I made a topo map of Mt. Tam, just north of San Francisco, as a housewarming present. The hardest part of this project was getting the topo cut lines that I needed. Ultimately I learned just enough QGIS to extract the contours from the USGS data. I wish that was easier.
The material is cherry plywood and the frame is one layer of black acrylic glued to several layers of draftboard to get the required depth.
I ran through several prototypes. The first was at a smaller scale and wasn’t very impressive.
I then doubled the scale to 1"=1,200 feet and built a good prototype out of draftboard. I used the “cut every other contour” method to reduce the materials used, though I hadn’t yet figured out the tip that you can score the contours that you don’t cut in order to create a gluing guide. It takes about an hour to glue all the layers together.
The hollow prototype got me thinking that I could use it as a mold to create some version of this model more quickly. After some fits and starts I made a form that I used to create a mold from silicone and corn starch, and I’ve been using it to create three-wick candles of Mt. Tam quickly and easily.
For the final topo map I added a score line for the main road up Mt. Tam then cut two sheets of cherry plywood. I alternated the cut and the score lines for the topo contours, which made the gluing stage much more accurate. I carefully glued the layers together, using office binder clips as clamps when necessary.
On the underside I shot a few lines of hot glue gun (they look silver in this photo) to add some strength, and I reinforced the edges that didn’t quite reach sea level with some columns of square draftboard so I could mount the model to the base more securely.
I’m not thrilled with the frame - I probably should have made my model a bit smaller because I didn’t have a big enough print bed to cut complete rectangles for the frame, so I had to cut draftboard in 0.5" strips and glue them together, about 2.5" high.
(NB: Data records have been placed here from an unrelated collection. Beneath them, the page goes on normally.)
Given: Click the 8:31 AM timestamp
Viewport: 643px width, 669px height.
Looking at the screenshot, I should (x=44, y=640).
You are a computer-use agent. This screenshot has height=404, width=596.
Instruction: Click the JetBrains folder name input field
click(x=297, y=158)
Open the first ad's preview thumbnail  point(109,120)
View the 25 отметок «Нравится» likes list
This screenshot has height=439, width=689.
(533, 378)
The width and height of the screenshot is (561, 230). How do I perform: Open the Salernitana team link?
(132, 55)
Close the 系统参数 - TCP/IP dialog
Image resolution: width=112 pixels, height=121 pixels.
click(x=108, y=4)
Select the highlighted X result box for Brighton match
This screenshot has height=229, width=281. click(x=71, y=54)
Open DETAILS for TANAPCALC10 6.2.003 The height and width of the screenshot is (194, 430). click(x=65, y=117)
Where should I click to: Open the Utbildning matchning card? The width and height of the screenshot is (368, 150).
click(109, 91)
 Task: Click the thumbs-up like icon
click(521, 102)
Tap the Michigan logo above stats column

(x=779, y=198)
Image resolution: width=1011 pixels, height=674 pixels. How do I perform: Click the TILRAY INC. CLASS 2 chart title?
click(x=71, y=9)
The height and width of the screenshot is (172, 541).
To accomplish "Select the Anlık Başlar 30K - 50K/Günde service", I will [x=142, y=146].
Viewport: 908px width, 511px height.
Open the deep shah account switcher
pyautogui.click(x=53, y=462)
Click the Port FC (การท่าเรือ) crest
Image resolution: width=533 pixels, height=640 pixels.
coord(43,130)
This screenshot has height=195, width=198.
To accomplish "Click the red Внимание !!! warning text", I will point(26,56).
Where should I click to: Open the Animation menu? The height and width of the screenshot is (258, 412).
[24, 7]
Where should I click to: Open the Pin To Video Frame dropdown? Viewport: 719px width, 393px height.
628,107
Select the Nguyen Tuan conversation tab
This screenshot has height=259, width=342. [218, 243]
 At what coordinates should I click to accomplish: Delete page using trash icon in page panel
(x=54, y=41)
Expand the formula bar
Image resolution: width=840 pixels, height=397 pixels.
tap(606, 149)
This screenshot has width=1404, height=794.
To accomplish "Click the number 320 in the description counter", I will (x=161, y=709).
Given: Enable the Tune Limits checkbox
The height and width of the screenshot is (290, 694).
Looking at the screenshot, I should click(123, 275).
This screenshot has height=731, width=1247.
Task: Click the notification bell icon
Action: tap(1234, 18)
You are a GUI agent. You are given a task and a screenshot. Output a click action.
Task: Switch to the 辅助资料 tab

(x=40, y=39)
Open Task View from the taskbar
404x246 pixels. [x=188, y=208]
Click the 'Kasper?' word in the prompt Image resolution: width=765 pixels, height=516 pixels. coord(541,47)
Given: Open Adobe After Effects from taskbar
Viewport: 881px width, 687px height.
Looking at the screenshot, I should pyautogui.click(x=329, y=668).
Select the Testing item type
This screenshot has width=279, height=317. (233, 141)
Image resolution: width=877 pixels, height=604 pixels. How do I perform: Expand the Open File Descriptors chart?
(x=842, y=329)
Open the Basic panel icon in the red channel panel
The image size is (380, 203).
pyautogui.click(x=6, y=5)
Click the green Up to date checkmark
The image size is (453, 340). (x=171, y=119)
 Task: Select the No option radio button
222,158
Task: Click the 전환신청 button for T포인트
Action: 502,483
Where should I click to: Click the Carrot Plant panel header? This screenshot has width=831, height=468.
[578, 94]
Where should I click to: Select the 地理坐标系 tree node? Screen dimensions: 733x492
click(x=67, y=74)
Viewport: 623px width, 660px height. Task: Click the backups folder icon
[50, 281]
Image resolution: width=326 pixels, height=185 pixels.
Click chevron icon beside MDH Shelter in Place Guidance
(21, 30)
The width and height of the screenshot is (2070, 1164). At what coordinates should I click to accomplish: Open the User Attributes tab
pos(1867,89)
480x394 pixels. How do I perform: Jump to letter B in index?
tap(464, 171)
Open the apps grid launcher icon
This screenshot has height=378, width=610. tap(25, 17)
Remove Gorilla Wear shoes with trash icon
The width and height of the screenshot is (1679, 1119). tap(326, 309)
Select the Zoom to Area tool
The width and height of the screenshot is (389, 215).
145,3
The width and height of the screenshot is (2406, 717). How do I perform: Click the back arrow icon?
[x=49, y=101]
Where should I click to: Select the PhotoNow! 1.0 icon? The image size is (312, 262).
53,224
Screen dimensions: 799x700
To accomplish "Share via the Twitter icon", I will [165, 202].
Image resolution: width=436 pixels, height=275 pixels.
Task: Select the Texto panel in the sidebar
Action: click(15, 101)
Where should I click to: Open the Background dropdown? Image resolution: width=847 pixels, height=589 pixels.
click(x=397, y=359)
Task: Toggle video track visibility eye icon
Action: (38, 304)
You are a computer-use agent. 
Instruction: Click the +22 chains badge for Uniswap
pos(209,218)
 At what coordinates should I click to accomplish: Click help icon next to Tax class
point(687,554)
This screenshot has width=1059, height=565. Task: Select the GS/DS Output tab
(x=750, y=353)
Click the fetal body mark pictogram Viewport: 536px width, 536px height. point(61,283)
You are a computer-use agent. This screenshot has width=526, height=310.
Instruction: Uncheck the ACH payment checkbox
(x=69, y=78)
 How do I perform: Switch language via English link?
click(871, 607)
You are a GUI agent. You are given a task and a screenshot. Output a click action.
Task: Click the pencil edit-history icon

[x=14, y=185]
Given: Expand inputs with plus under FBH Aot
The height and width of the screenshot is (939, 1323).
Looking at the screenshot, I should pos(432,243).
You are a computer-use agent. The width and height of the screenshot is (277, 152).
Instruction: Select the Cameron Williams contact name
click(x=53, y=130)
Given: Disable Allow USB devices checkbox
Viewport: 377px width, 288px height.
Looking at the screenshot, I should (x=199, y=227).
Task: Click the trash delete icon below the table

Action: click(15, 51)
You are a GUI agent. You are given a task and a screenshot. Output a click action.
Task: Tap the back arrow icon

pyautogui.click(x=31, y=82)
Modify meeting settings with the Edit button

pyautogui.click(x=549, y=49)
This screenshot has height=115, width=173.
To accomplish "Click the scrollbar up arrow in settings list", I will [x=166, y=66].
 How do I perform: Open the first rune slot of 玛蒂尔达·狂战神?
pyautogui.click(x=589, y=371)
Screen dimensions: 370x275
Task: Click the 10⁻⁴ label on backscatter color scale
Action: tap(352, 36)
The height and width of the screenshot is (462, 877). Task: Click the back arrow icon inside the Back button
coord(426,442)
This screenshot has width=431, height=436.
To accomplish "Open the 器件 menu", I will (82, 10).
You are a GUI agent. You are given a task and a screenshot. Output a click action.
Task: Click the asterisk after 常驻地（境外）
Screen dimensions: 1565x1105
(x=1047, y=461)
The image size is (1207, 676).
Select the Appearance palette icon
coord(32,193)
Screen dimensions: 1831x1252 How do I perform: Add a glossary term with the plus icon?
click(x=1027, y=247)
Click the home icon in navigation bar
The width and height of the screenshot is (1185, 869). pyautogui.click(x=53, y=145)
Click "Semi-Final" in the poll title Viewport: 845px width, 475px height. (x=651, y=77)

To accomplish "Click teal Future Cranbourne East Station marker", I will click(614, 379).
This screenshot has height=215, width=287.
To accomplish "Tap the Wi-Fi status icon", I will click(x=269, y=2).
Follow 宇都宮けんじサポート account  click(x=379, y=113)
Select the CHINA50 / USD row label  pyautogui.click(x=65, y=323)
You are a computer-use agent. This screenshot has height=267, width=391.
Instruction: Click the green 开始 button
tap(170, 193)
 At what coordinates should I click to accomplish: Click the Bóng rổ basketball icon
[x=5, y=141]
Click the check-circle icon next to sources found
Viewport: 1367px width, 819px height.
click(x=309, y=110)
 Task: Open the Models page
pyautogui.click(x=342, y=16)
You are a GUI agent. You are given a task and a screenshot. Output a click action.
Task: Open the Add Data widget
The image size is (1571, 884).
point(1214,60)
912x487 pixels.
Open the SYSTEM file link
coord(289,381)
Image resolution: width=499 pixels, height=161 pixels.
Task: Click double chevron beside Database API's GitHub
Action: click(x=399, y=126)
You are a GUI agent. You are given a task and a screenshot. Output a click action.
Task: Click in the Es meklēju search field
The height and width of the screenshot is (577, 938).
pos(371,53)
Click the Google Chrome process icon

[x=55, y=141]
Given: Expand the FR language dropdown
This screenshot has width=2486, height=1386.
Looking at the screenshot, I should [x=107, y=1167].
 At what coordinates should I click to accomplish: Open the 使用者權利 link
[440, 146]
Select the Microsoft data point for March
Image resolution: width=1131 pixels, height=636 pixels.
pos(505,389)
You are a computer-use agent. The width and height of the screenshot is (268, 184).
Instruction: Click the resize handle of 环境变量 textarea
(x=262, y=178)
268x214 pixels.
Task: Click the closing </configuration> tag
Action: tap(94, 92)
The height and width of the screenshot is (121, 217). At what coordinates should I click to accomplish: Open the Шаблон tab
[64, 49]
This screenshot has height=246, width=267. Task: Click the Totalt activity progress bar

I then cut the top layer of the frame from black acrylic and scored the captions, which I then filled with white paint so they’d stand out more. Again, I wish I’d left enough room to do this seamlessly but I had to do it it pieces because the main model was almost the size of my print bed.
I learned a lot from doing this project and although it was pretty time consuming I think I could work more quickly on projects like this in the future, especially if I get better at using QGIS to extract the contour lines.